## TASK
Of all the lines below, return only those starting with the line holding "TECH-PROTECT MAGNECKLACE MAGSAFE IPHONE 13 CRAYON" and going on through the line holding "TECH-PROTECT MAGNECKLACE MAGSAFE IPHONE 13 CANARY", exactly as written.

## TASK DATA
══════════════════════════════
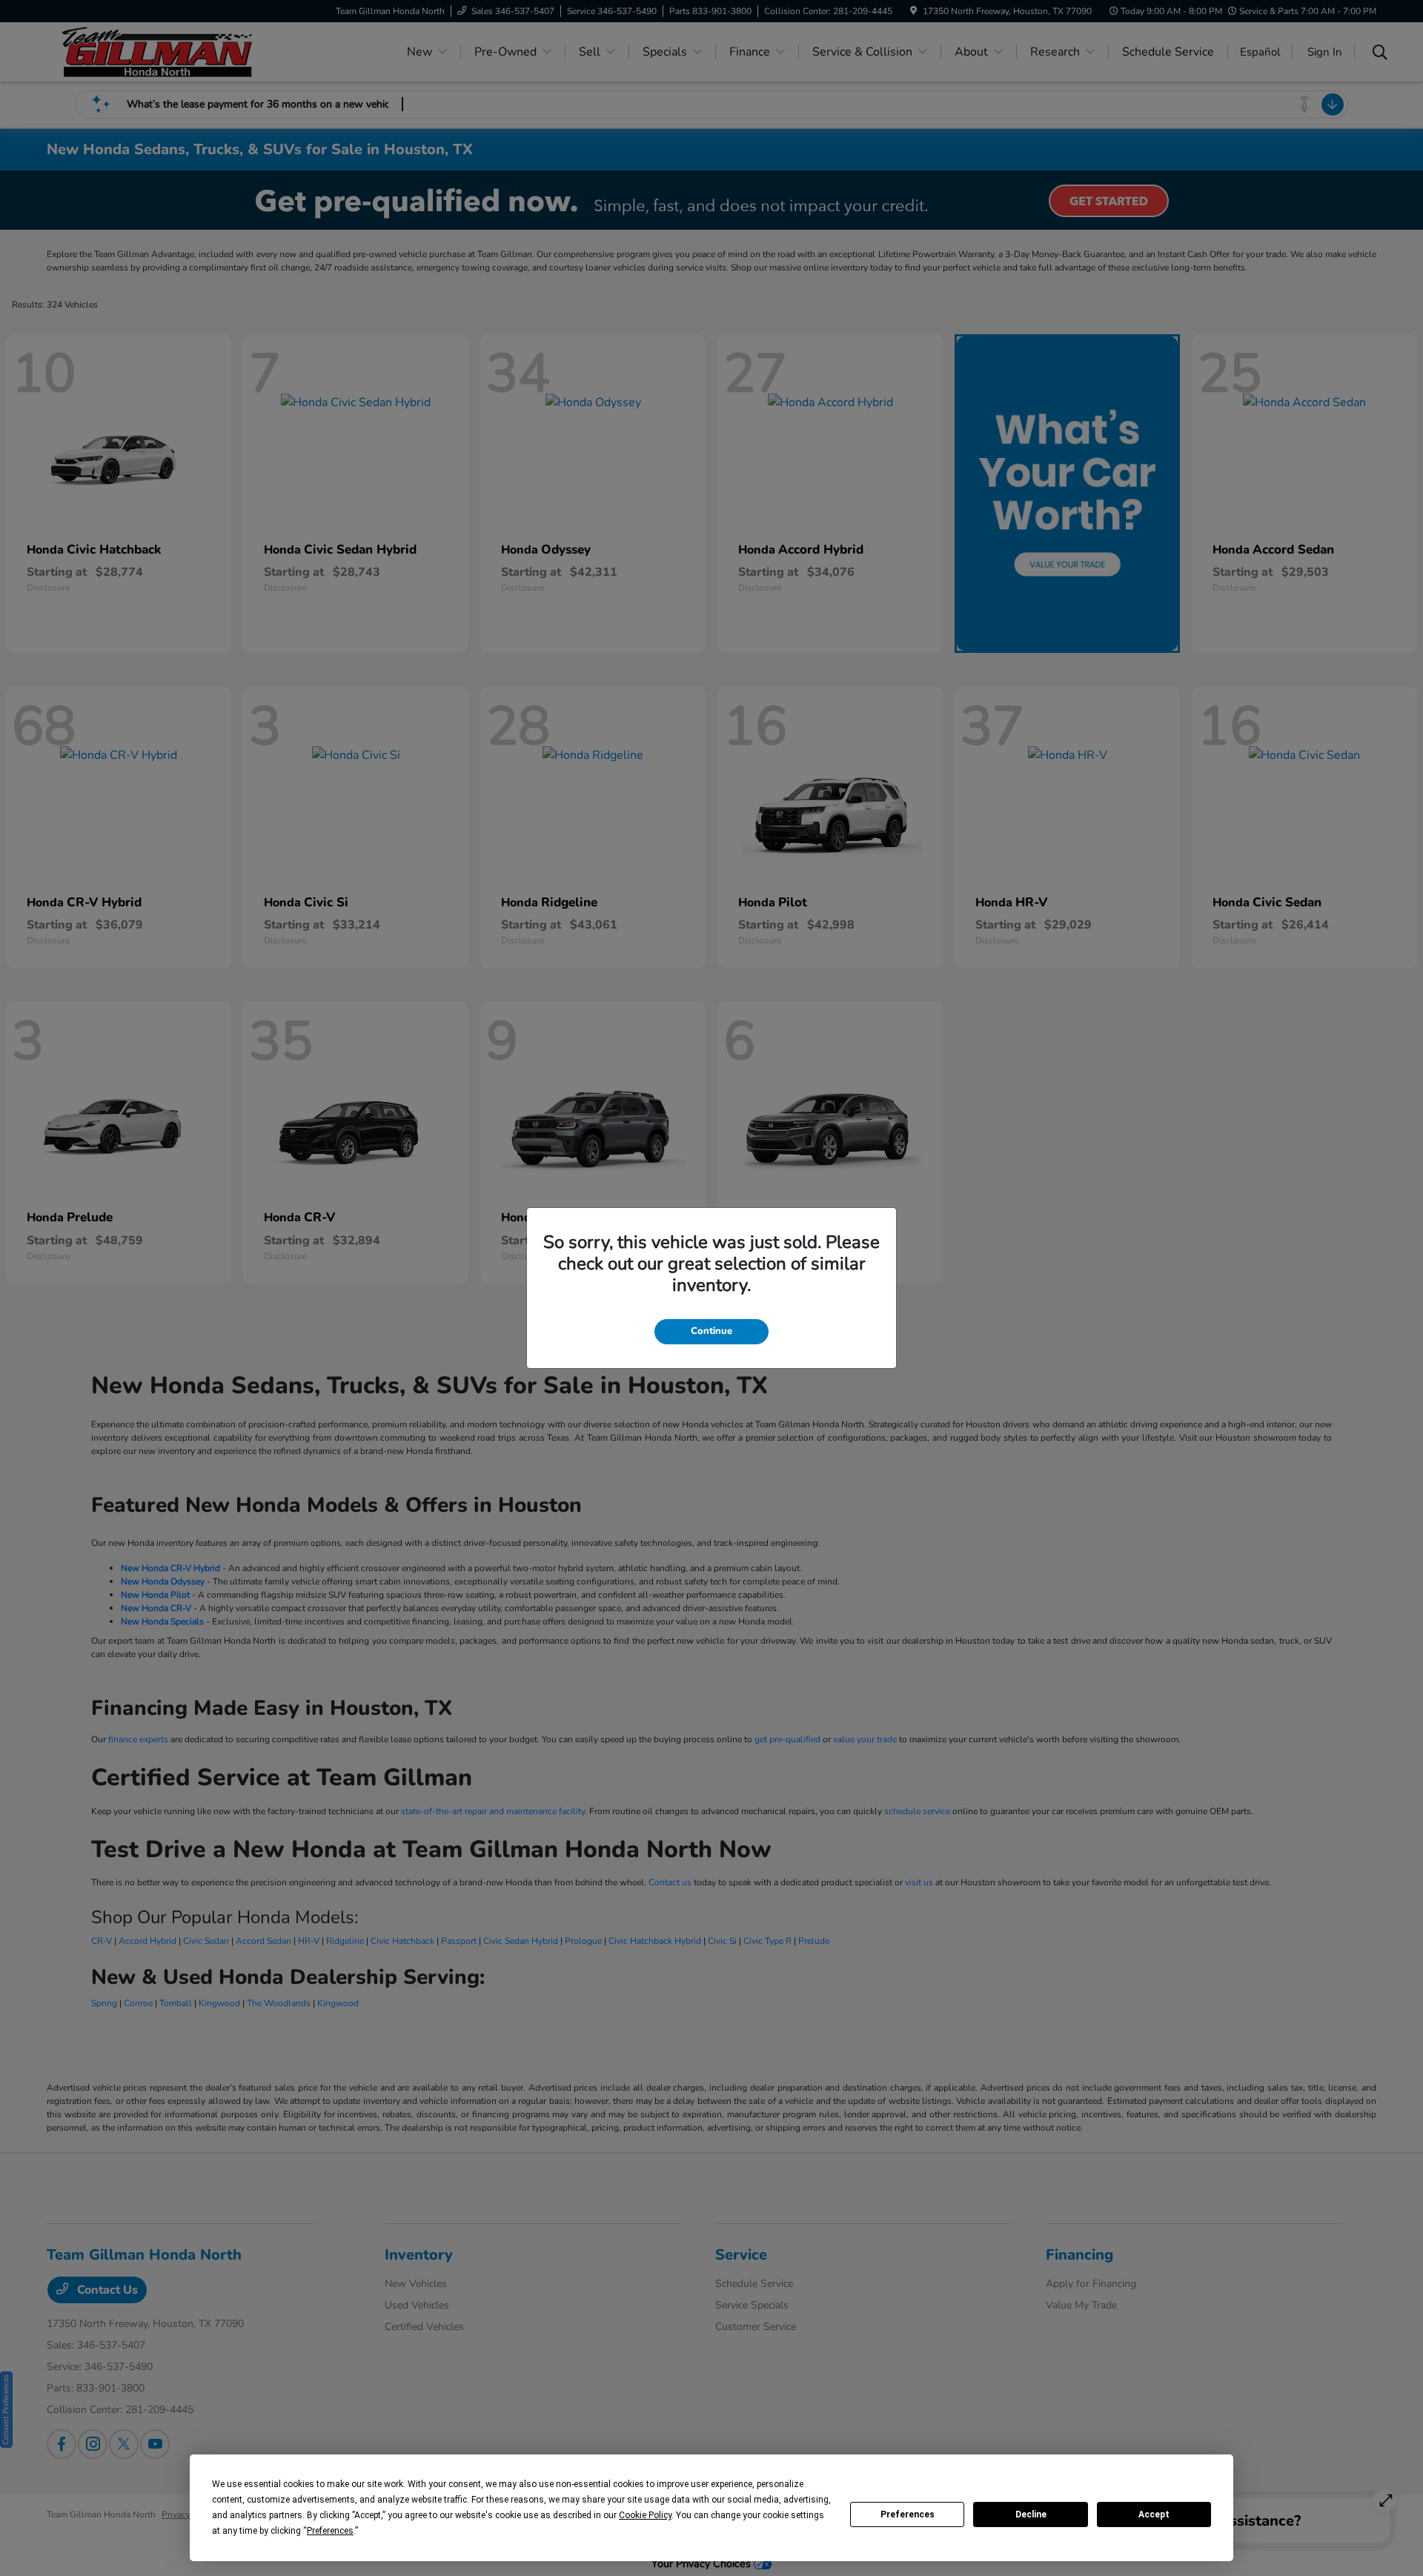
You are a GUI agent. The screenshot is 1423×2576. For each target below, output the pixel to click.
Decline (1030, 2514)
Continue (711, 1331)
══════════════════════════════
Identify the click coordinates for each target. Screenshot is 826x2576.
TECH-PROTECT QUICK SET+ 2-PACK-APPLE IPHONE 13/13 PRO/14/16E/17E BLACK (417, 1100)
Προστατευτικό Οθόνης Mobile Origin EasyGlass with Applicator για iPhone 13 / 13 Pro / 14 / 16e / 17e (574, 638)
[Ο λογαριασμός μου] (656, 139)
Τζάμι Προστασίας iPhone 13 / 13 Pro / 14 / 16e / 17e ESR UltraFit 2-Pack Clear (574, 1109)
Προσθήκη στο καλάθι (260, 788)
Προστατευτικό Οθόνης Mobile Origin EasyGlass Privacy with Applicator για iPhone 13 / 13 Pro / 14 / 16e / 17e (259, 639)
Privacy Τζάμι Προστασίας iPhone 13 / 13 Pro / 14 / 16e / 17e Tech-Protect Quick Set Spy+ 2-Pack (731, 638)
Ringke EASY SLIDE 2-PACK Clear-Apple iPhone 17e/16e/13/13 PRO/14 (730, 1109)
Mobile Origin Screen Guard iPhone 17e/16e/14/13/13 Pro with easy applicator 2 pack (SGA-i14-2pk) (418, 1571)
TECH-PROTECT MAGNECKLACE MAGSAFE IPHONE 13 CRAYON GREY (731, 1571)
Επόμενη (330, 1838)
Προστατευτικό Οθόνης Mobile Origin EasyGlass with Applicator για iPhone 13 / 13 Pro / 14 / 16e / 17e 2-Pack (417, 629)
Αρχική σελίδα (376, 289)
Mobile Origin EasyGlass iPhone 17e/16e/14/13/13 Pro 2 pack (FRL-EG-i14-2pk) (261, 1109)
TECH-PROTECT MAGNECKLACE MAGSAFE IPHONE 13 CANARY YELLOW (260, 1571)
══════════════════════════════
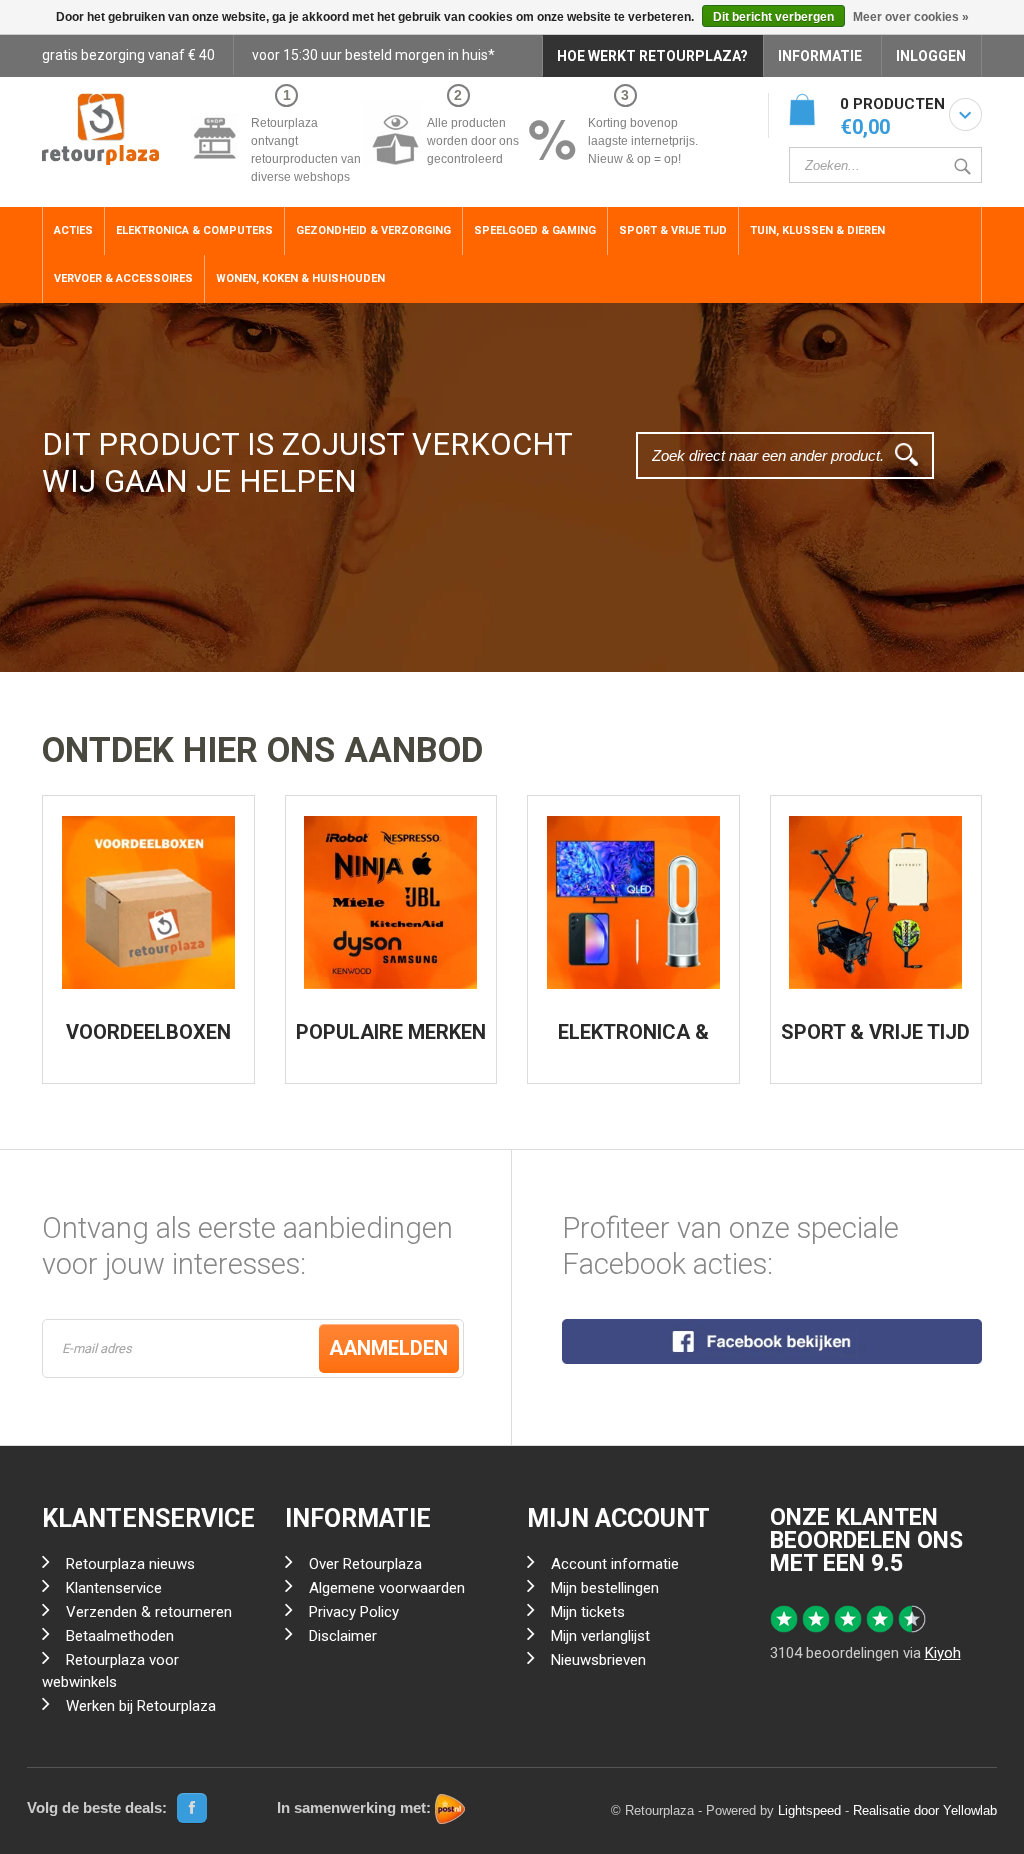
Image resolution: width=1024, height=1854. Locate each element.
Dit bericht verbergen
══════════════════════════════
## REPLY
TECH-PROTECT MAGNECKLACE MAGSAFE IPHONE 13 CRAYON GREY (731, 1571)
Επόμενη (330, 1838)
Προστατευτικό Οθόνης Mobile Origin EasyGlass with Applicator για iPhone 13 / 13 Pro / 14 / 16e / 17e 2-Pack (417, 629)
Αρχική σελίδα (376, 289)
Mobile Origin EasyGlass iPhone 17e/16e/14/13/13 Pro 2 pack (FRL-EG-i14-2pk) (261, 1109)
TECH-PROTECT MAGNECKLACE MAGSAFE IPHONE 13 CANARY YELLOW (260, 1571)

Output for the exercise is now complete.